Fusco M, Figliomeni B, Gorio A, Vantini G
Fidia Research Laboratories, Via Ponte della Fabbrica 3/A, 35031 Abano Terme, Italy.
Neurochem Int. 1988;13(2):251-9. doi: 10.1016/0197-0186(88)90062-9.
The postnatal development of serotonin (5-HT) and 5-hydroxyindoleacetic acid (5-HIAA) in the pons medulla and spinal cord segments of rats treated with 5,7-dihydroxytryptamine (5,7-HT) and/or GM1 ganglioside has been investigated. Animals have been sacrificed at 4, 7, 28 and 56 days of age. In control rats, 5-HT and 5-HIAA increase in all areas during the first postnatal week. Thereafter, 5-HT and 5-HIAA remain constant in the thoracic and lumbar segments while a further increment takes place in the cervical portion. In the pons medulla, 5-HT reaches a plateau at 28 days, while 5-HIAA reaches a peak at 7 days and then declines to the adult value at 28 days. Neonatal administration of 5,7-HT produces mixed-type alterations in the developing bulbospinal serotoninergic system. Whilst 5-HT and 5-HIAA markedly decrease in the most distal 5-HT nerve terminal projections (thoracic and lumbar cord) they increase in the pons medulla ("pruning effect"). These alterations are accompanied by regional variations of the 5-HIAA/5-HT ratio, an index of 5-HT turnover. In particular, a prominent decrease of 5-HIAA/5-HT occurs in the lumbar segment of 1- and 2-month-old rats. In this area, where the effect of 5,7-HT is the most severe, an "up-regulation" of 5-HT, receptors is observed in 2-month-old rats. GM1 administration does not modify the development of the bulbospinal serotoninergic system. However, GM1 treatment has a counteracting effect on the alterations induced by 5,7-HT. Recovery of 5-HT and 5-HIAA levels occurs in the thoracic and lumbar cord of 1- and 2-month-old rats and is paralleled by a reduction of the "pruning effect" in the pons medulla. Furthermore, in the lumbar cord of 2-month-old rats, GM1 prevents the decrease of the 5-HIAA/5-HT ratio and the "up-regulation" of 5-HT(l) receptors induced by the neurotoxin. It is suggested that the GM1 effect is due to a prevention of the retrograde axonal degeneration occurring after the lesion and/or a growth stimulation of injured axons.

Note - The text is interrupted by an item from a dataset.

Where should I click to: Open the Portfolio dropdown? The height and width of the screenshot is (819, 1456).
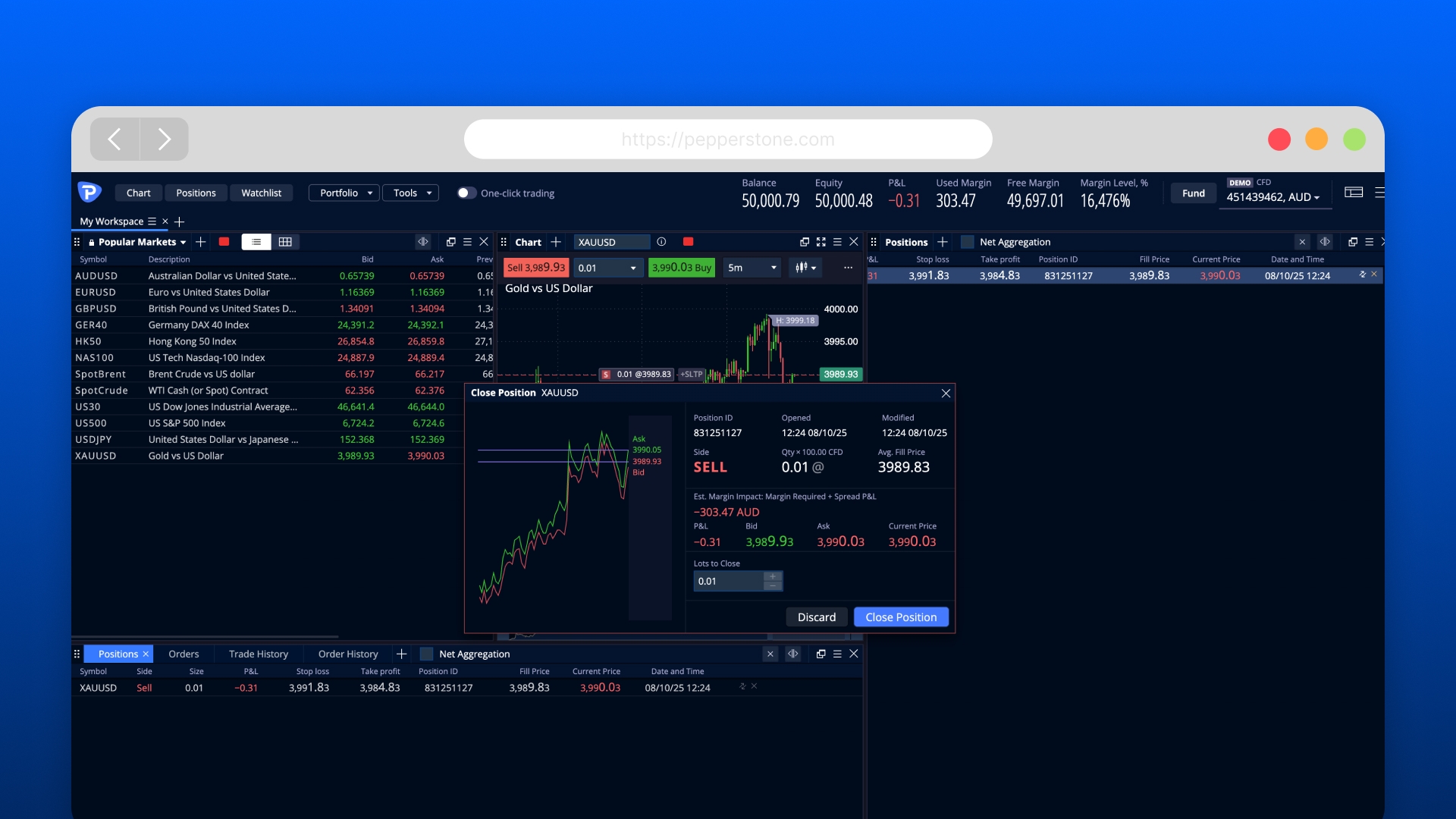[344, 193]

研究了用5,7 - 二羟基色胺(5,7 - HT)和/或GM1神经节苷脂处理的大鼠脑桥延髓和脊髓节段中5 - 羟色胺(5 - HT)和5 - 羟吲哚乙酸(5 - HIAA)的产后发育情况。在4、7、28和56日龄时处死动物。在对照大鼠中,产后第一周所有区域的5 - HT和5 - HIAA均增加。此后,胸段和腰段的5 - HT和5 - HIAA保持恒定,而颈段则进一步增加。在脑桥延髓,5 - HT在28天时达到平台期,而5 - HIAA在7天时达到峰值,然后在28天时降至成年值。新生期给予5,7 - HT会在发育中的延髓脊髓5 - 羟色胺能系统中产生混合型改变。虽然5 - HT和5 - HIAA在最远端的5 - HT神经终末投射(胸段和腰段脊髓)中显著减少,但在脑桥延髓中却增加(“修剪效应”)。这些改变伴随着5 - HIAA/5 - HT比值的区域差异,5 - HIAA/5 - HT比值是5 - HT周转的一个指标。特别是,1月龄和2月龄大鼠腰段的5 - HIAA/5 - HT显著降低。在这个5,7 - HT作用最严重的区域,2月龄大鼠中观察到5 - HT受体的“上调”。给予GM1不会改变延髓脊髓5 - 羟色胺能系统的发育。然而,GM1治疗对5,7 - HT诱导的改变有抵消作用。1月龄和2月龄大鼠胸段和腰段脊髓中5 - HT和5 - HIAA水平恢复,同时脑桥延髓中的“修剪效应”减弱。此外,在2月龄大鼠的腰段脊髓中,GM1可防止神经毒素诱导的5 - HIAA/5 - HT比值降低和5 - HT(1)受体的“上调”。提示GM1的作用是由于预防了损伤后发生的逆行性轴突退变和/或对受损轴突的生长刺激。